-- start of Source extract --

"The Great Swindle": the Self-Perpetuating art of fakery

I just read this incredible thought-provoking piece by Roger Scruton, an English philosopher and writer, whom I’d never heard of before. It’s a long piece breaking down the modern obsession with what he calls “fakery” and kitsch. He describes it as a cultural ouroboros, where artists, their critics, and the public, are trapped in an endless delusional cycle of attempts to reject, and then embrace, the value of cliché.

It touches on a lot of issues I’ve been having with the post-modern art movement (or whatever the fuck we call it now). So much of the “art” and “culture” that I feel force fed on me, through museums, but even radio, magazines, and mainstream movie theatres, feel empty and contrived. In varying ways, they tend make me feel inadequate.

One example of this is a modern art exhibit. When I go to them, I usually feel as though the museum is trying to explain an inside joke to me. Those walls written with an explanation for why you should think that particular collection is important, might give me a history of those works, why it may have been groundbreaking, or maybe what it’s supposed to say about the society that I live in. If I don’t understand, or even if I do understand but don’t find it meaningful, there’s this underlying message of these statements that seem to say, “Well, you had to have been there.” Maybe that constant feeling of inadequacy has something to do with the lack of agency I feel in determining what is or isn’t culturally valuable, and how so often it’s not based on anything but a commercially-driven motive.

-- end of Source extract --
-- start of Provided material --

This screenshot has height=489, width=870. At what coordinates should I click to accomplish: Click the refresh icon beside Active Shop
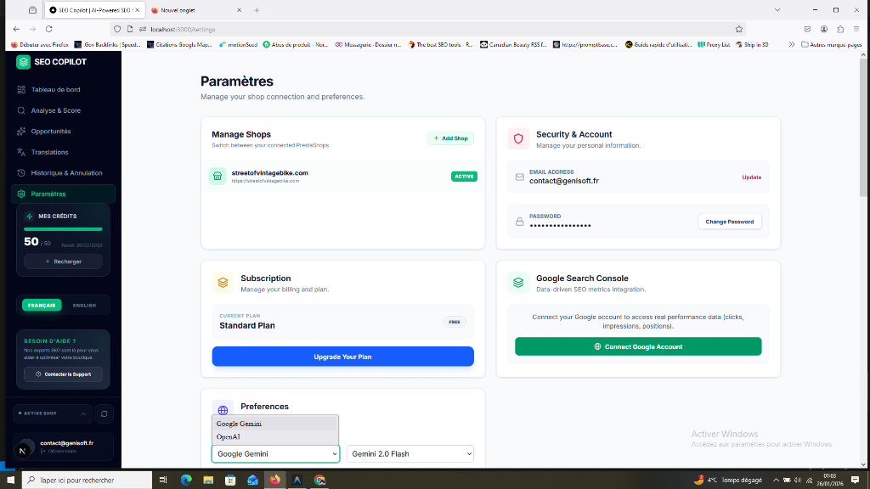point(104,413)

-- end of Provided material --

- **Exercise objective**:
Could you copy the entire post above about Roger Scruton's essay on fakery and kitsch, word for word from the title to the final sentence?

- **Completed exercise**:
"The Great Swindle": the Self-Perpetuating art of fakery

I just read this incredible thought-provoking piece by Roger Scruton, an English philosopher and writer, whom I’d never heard of before. It’s a long piece breaking down the modern obsession with what he calls “fakery” and kitsch. He describes it as a cultural ouroboros, where artists, their critics, and the public, are trapped in an endless delusional cycle of attempts to reject, and then embrace, the value of cliché.

It touches on a lot of issues I’ve been having with the post-modern art movement (or whatever the fuck we call it now). So much of the “art” and “culture” that I feel force fed on me, through museums, but even radio, magazines, and mainstream movie theatres, feel empty and contrived. In varying ways, they tend make me feel inadequate.

One example of this is a modern art exhibit. When I go to them, I usually feel as though the museum is trying to explain an inside joke to me. Those walls written with an explanation for why you should think that particular collection is important, might give me a history of those works, why it may have been groundbreaking, or maybe what it’s supposed to say about the society that I live in. If I don’t understand, or even if I do understand but don’t find it meaningful, there’s this underlying message of these statements that seem to say, “Well, you had to have been there.” Maybe that constant feeling of inadequacy has something to do with the lack of agency I feel in determining what is or isn’t culturally valuable, and how so often it’s not based on anything but a commercially-driven motive.